# To do
Present each line of the entries below that holds the word "value".

Saved data entries

————

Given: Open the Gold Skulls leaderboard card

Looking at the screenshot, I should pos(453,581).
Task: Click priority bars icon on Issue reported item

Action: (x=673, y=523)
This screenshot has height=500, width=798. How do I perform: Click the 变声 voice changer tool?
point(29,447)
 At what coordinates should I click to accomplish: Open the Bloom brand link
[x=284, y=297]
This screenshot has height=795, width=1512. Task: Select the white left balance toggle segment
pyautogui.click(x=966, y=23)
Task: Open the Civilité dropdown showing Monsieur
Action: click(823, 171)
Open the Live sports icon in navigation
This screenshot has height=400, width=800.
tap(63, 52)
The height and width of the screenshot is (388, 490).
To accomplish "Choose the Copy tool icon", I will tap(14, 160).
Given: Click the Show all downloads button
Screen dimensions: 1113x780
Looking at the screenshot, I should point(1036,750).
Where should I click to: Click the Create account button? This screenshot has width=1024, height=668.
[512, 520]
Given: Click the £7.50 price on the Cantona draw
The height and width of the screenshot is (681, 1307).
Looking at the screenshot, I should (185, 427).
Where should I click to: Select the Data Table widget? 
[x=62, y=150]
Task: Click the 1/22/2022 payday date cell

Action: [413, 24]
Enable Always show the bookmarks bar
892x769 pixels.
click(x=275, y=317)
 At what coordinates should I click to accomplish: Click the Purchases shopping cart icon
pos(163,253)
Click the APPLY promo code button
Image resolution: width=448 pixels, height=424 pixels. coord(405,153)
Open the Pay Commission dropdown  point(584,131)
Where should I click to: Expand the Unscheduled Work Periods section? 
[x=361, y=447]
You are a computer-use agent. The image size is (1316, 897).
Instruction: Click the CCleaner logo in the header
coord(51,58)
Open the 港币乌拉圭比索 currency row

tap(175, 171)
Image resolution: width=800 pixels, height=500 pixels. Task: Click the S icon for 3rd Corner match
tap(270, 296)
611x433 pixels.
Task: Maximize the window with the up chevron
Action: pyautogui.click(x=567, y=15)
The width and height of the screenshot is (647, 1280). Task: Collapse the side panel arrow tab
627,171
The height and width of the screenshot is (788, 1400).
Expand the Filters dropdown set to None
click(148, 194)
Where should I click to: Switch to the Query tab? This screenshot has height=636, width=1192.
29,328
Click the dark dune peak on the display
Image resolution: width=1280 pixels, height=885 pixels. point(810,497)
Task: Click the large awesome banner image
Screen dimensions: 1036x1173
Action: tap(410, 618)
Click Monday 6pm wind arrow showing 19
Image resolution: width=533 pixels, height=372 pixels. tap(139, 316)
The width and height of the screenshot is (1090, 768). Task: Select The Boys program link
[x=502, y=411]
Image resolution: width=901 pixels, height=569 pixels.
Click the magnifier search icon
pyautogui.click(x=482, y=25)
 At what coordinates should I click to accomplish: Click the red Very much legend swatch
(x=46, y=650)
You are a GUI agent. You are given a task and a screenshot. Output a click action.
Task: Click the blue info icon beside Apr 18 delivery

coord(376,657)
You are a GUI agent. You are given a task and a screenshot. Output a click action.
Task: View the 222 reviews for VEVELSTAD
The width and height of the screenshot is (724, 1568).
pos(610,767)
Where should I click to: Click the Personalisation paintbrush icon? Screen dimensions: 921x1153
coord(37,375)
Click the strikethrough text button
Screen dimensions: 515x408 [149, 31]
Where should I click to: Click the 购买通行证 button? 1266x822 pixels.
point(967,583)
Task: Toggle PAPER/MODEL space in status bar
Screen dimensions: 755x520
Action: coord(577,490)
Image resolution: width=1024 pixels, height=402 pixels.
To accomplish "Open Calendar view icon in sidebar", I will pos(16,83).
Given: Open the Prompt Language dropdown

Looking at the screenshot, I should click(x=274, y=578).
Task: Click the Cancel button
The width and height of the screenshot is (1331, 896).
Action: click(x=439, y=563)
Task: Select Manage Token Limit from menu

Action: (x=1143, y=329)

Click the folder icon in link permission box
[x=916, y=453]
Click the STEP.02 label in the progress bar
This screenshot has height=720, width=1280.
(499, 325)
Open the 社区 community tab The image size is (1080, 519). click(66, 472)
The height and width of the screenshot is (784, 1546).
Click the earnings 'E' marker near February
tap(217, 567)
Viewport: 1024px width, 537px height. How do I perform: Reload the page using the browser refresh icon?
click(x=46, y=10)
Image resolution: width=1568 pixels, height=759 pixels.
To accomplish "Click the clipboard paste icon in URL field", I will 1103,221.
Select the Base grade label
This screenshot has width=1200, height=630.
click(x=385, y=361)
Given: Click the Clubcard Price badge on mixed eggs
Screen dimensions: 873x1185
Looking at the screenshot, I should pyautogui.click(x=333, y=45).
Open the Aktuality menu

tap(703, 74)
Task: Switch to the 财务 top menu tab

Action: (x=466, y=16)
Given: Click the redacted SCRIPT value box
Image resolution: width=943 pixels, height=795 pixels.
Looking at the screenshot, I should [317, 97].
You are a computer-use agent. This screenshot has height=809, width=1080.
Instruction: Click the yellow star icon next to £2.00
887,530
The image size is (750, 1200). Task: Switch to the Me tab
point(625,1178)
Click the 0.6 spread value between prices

————

# Solution for this task
Given: Click the redacted SCRIPT value box
Click the 0.6 spread value between prices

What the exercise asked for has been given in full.